« Il ne devrait jamais être trop tard » : pour l’imprescriptibilité des crimes sexuels
L’imprescriptibilité des violences sexuelles, longtemps contestée, est au cœur d’un débat juridique et sociétal majeur. L’article rappelle que ces crimes, en raison de leur nature intrinsèquement violente et traumatique, laissent des séquelles profondément inscrites dans le temps, le corps et les relations, bien au-delà du moment des faits. Le droit français, avec la loi de 2018, a allongé les délais de prescription à trente ans pour les mineurs et maintenu vingt ans pour les majeurs, constituant une avancée. Pourtant, ces dispositions peinent à suivre la réalité terrain : la parole des victimes se libère souvent bien après ces délais, en raison du traumatisme, de la honte, de la peur ou de la sidération, notamment quand les violences surviennent durant l’enfance.

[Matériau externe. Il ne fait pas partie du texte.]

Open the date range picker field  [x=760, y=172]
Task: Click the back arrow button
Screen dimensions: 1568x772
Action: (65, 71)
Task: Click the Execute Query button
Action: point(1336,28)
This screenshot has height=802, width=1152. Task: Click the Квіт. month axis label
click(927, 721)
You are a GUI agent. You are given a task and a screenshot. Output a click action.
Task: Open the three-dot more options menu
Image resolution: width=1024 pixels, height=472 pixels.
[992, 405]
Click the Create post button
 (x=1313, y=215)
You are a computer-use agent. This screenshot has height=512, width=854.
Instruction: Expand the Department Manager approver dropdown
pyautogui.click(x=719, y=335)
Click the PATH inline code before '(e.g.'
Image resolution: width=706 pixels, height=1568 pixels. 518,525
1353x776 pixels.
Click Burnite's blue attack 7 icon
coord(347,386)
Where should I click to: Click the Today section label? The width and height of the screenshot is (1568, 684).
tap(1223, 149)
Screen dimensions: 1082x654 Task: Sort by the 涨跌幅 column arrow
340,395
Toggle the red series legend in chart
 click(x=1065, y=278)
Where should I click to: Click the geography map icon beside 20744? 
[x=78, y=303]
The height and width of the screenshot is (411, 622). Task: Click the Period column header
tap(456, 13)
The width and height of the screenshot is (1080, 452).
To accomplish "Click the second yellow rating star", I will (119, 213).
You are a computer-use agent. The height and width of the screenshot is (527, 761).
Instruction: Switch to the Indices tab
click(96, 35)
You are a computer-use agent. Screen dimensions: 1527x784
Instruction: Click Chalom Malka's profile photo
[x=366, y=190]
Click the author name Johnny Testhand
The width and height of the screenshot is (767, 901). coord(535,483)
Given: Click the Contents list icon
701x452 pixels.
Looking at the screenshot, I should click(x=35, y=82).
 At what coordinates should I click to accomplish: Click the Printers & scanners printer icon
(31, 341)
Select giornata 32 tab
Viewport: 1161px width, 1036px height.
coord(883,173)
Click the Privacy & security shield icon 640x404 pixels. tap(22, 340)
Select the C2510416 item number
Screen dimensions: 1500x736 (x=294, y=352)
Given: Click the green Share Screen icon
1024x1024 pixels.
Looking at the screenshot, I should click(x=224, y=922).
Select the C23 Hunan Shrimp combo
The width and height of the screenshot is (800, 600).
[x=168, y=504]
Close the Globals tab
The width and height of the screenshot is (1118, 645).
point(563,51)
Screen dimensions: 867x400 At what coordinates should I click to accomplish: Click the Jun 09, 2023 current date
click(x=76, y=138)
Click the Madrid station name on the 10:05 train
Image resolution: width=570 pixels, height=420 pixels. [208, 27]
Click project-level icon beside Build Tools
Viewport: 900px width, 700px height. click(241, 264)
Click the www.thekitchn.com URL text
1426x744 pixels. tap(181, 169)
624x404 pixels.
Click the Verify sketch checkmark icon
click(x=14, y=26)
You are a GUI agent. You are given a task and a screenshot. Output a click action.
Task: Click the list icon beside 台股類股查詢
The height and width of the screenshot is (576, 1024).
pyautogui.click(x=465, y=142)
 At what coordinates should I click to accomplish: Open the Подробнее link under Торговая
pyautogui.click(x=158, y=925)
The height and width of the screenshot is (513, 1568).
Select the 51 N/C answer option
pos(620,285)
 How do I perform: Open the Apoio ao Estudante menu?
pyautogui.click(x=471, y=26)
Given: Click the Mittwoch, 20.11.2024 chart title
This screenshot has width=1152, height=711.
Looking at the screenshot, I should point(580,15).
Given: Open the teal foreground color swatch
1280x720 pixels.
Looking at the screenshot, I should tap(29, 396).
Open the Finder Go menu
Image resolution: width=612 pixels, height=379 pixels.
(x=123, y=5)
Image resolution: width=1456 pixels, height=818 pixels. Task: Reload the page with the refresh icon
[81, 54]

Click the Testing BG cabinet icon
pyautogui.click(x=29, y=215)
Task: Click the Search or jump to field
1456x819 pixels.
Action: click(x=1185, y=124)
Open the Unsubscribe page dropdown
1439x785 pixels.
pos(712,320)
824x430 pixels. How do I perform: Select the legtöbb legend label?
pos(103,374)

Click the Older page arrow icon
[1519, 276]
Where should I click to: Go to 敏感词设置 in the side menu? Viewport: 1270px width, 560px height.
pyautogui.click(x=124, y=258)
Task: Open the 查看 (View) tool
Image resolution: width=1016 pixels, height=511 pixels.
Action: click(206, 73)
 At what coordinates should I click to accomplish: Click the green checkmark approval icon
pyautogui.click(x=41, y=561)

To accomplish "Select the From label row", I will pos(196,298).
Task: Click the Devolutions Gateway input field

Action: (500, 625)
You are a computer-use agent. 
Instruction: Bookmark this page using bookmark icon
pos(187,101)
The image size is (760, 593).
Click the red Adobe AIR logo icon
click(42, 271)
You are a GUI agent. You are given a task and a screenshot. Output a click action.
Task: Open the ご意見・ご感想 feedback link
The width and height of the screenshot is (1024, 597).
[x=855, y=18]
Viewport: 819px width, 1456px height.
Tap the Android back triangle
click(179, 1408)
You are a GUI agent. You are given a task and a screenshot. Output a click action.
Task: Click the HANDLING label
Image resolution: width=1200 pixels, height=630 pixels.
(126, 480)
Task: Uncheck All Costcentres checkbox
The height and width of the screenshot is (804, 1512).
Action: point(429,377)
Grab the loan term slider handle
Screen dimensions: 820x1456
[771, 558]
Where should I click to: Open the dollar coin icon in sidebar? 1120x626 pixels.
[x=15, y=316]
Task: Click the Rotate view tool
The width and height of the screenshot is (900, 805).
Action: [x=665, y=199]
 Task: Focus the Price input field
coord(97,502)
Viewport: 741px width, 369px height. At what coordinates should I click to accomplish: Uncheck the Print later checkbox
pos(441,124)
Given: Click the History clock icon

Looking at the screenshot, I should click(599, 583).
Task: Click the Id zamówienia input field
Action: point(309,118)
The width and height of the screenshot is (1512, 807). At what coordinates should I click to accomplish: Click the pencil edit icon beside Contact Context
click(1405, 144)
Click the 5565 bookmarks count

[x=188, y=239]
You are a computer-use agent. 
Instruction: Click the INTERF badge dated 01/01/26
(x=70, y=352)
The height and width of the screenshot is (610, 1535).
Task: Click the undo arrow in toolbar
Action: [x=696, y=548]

Un fossé se creuse ainsi entre le calendrier judiciaire et le temps psychologique du souvenir, aboutissant à une situation où de nombreuses victimes, parvenue à briser le silence, découvrent que la prescription est déjà consommée. Cet écart n’est plus marginal ; il touche des milliers de personnes et traduit une inadéquation flagrante entre le droit et la souffrance vécue. L’article dénonce la logique d’un « droit à l’oubli » qui, en réalité, condamne les victimes à l’impunité au nom d’une sécurité juridique. Il plaide pour l’imprescriptibilité des violences sexuelles, non par émotionnel, mais par nécessité justice : reconnaître que le temps n’est pas neutre, que l’incapacité à parler précocement ne doit pas bénéficier à l’auteur, et que la société doit enfin mesurer l’ampleur de ce silence pour honorer, même tardivement, la parole des plus blessés.